抜粋 ▸
● ● ● ● ● ● ●

女性の2人に1人は90歳まで生きる時代。更年期以降も豊かに生きるには、健康で自立していることが大切です。特に閉経後はデリケートゾーンに悩みを抱える人が増えてきます。特集記事「更年期以降に始まるデリケートゾーンの悩み 最新治療を紹介」でも取材した女性医療クリニックLUNA理事長、関口由紀さんに、更年期以降に起こる体の変化とそのケアや治療法について詳しく聞きました。全3回でお届けします。

編集部(以下、略) 40代になると更年期やそれ以降のことも気になります。女性ホルモンの分泌が減ると更年期になり、やがて閉経を迎えますが、生理が終わる以外に、女性の体にはどんな変化が起こるのでしょうか?

関口由紀(以下、関口) 更年期は女性ホルモンのゆらぎによって自律神経が乱れ、ホットフラッシュや発汗、不眠、うつ、記憶量の低下などが起こりやすくなります。その時期を経て、女性ホルモンが少ししか出ない閉経期を迎えますが、その頃から病気の質も変わってきます。

 女性の体は女性ホルモン(エストロゲン)によって守られているため、卵巣からのエストロゲンの分泌がなくなると、血管や骨に関わる疾患が増え、脂質異常や高血圧といった心血管系の疾患や骨粗しょう症などにかかりやすくなります。これまで血圧に異常がなかった人でも閉経後に高血圧になったり、コレステロール値が急に上昇したりすることもあります。また、髪や皮膚などの潤いを保ってくれるのもエストロゲンです。肌が乾燥するとともに、外陰部や腟周辺の萎縮や乾燥も生じます。

 最近では腟の乾燥や萎縮による性交痛や外陰部のかゆみや痛み、尿漏れや尿失禁といった症状を総称してGSM(閉経関連尿路生殖器症候群)と呼び、女性のQOLを下げる疾患として対処するようになってきました。

更年期以降の体の変化はエストロゲン量の低下と深く関わっている(日本産科婦人科学会生殖・内分泌委員会:日産婦誌2000) 
更年期以降の体の変化はエストロゲン量の低下と深く関わっている(日本産科婦人科学会生殖・内分泌委員会:日産婦誌2000) 

―― 更年期以降は女性ホルモンの分泌が減ることで全身にさまざまな不調が出てくるんですね。

関口 確かにそうですが、悪いことばかりではありません。閉経すると「女性ではなくなる」と悲しむ女性もいますが、毎月の生理の煩わしさや妊娠の心配、不妊の悩みからは解放されます。生理周期や更年期によってイライラしたり、不安を感じたりする人もいますが、それは女性ホルモンの変動による問題であることも多く、閉経後には落ち着いていきます。そういった“女性ホルモンの呪縛”にとらわれず生活できるという良さもあります。

● ● ● ● ● ● ●

(保存データの記録)
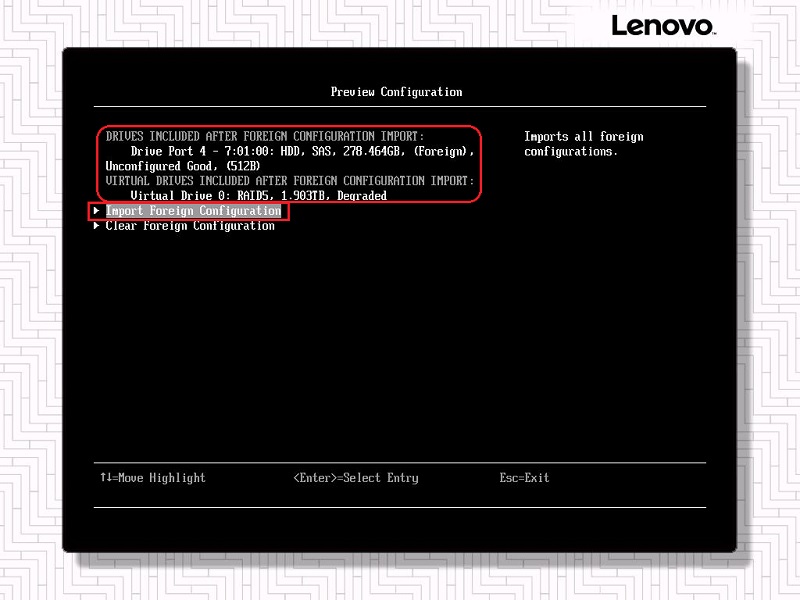Click the Move Highlight arrows hint
Image resolution: width=800 pixels, height=600 pixels.
point(152,478)
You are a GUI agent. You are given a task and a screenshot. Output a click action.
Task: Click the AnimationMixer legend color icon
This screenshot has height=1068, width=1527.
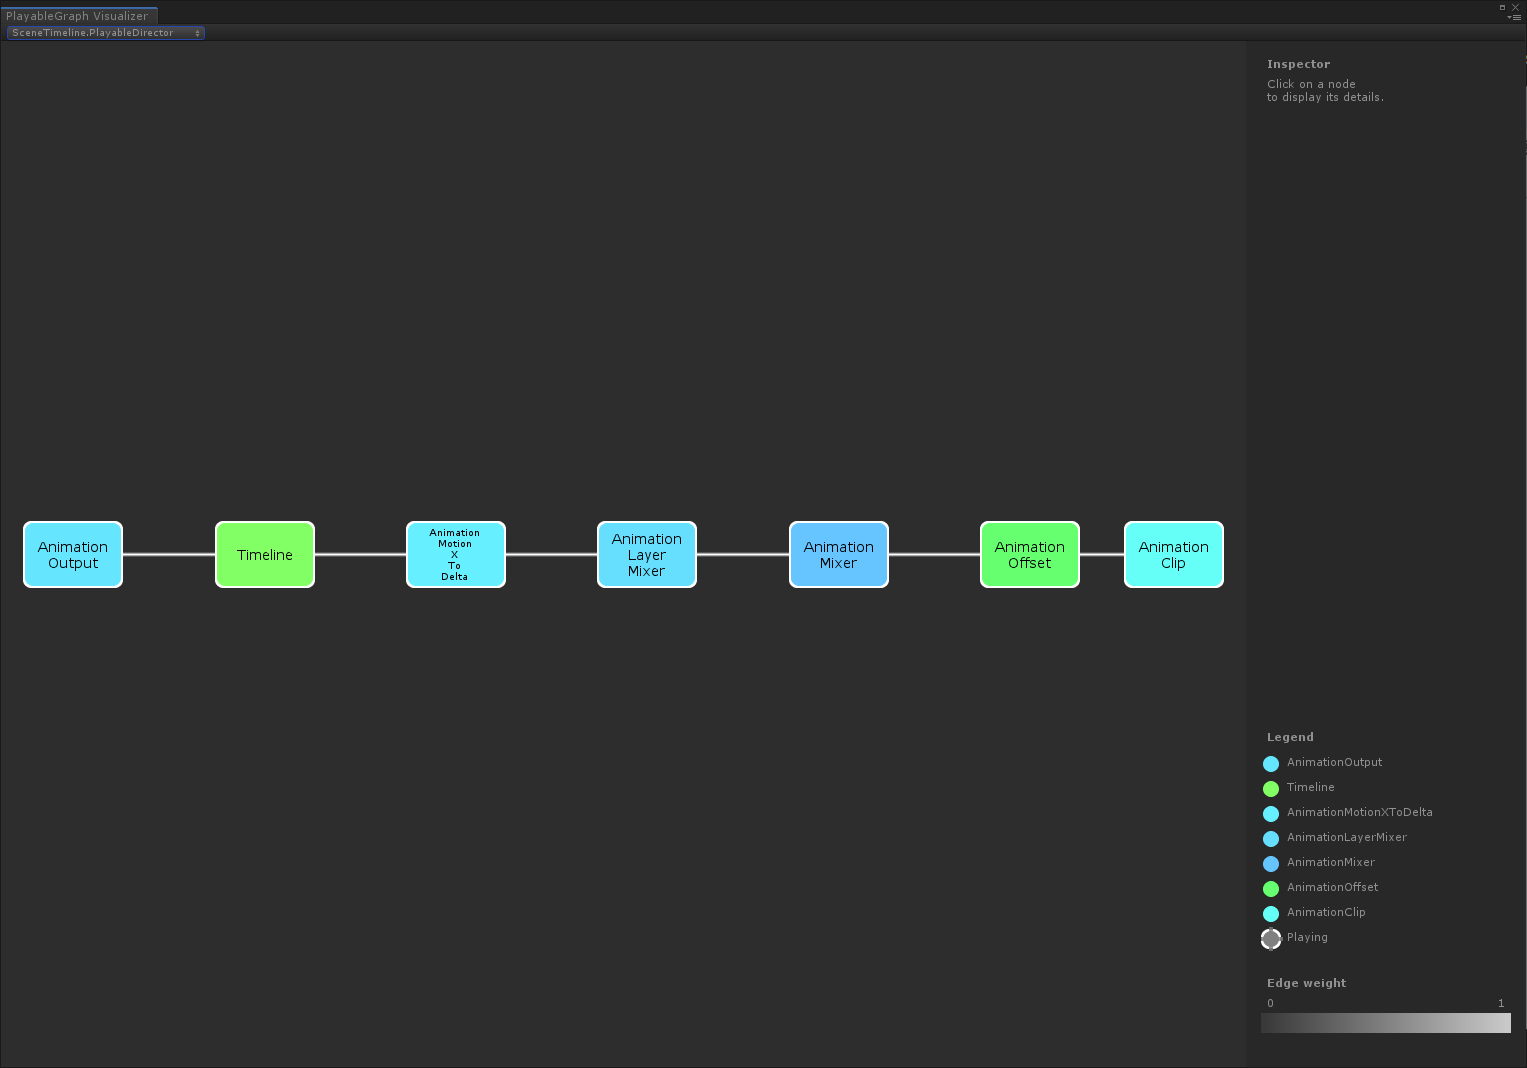[x=1270, y=863]

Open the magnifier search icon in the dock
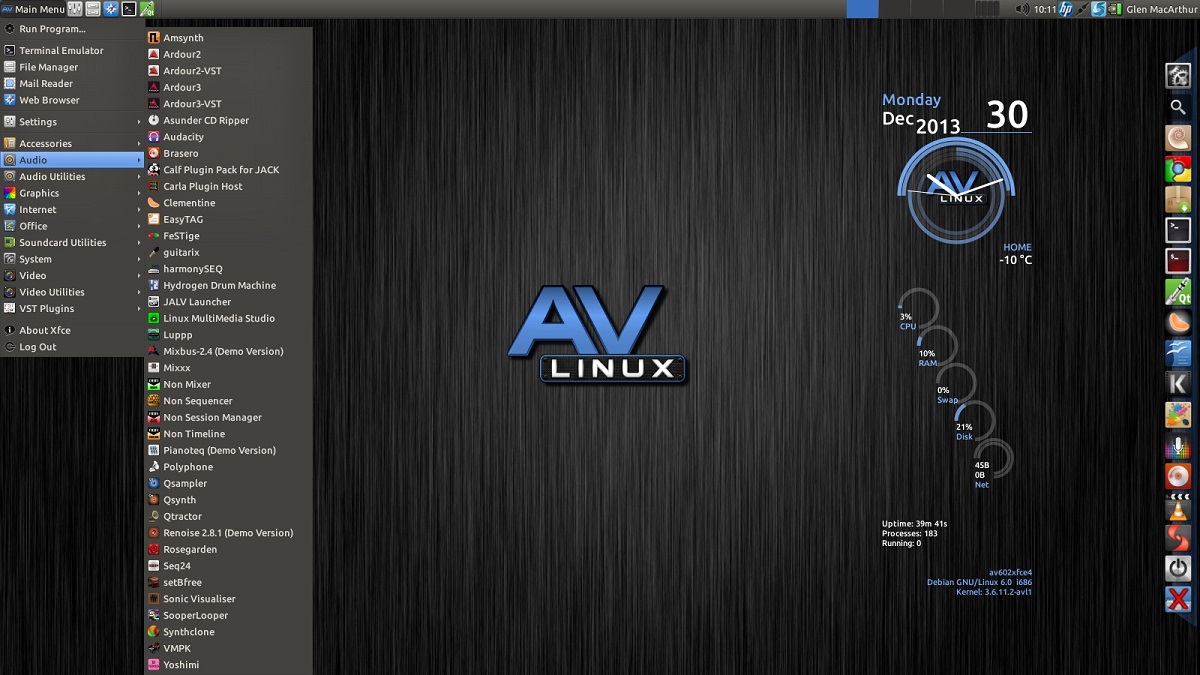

● ● ● ● ● ● ●

作業項目 1 ▸ 更年期についての記事のうち、「女性の体は女性ホルモン(エス」から「まな不調が出てくるんですね。」までを一字一句そのまま書き出すこと。
作業項目 2 ▸ 更年期についての記事にある次の一文を英語に訳すこと。「閉経すると「女性ではなくなる」と悲しむ女性もいますが、毎月の生理の煩わしさや妊娠の心配、不妊の悩みからは解放されます。」
記録は更年期についての記事とは別の資料である。

解答欄 1 ▸
女性の体は女性ホルモン(エストロゲン)によって守られているため、卵巣からのエストロゲンの分泌がなくなると、血管や骨に関わる疾患が増え、脂質異常や高血圧といった心血管系の疾患や骨粗しょう症などにかかりやすくなります。これまで血圧に異常がなかった人でも閉経後に高血圧になったり、コレステロール値が急に上昇したりすることもあります。また、髪や皮膚などの潤いを保ってくれるのもエストロゲンです。肌が乾燥するとともに、外陰部や腟周辺の萎縮や乾燥も生じます。

 最近では腟の乾燥や萎縮による性交痛や外陰部のかゆみや痛み、尿漏れや尿失禁といった症状を総称してGSM(閉経関連尿路生殖器症候群)と呼び、女性のQOLを下げる疾患として対処するようになってきました。

更年期以降の体の変化はエストロゲン量の低下と深く関わっている(日本産科婦人科学会生殖・内分泌委員会:日産婦誌2000) 
更年期以降の体の変化はエストロゲン量の低下と深く関わっている(日本産科婦人科学会生殖・内分泌委員会:日産婦誌2000) 

―― 更年期以降は女性ホルモンの分泌が減ることで全身にさまざまな不調が出てくるんですね。

解答欄 2 ▸ Some women grieve that they will "no longer be women" once they reach menopause, but they are freed from the hassle of monthly periods, worries about pregnancy, and the troubles of infertility.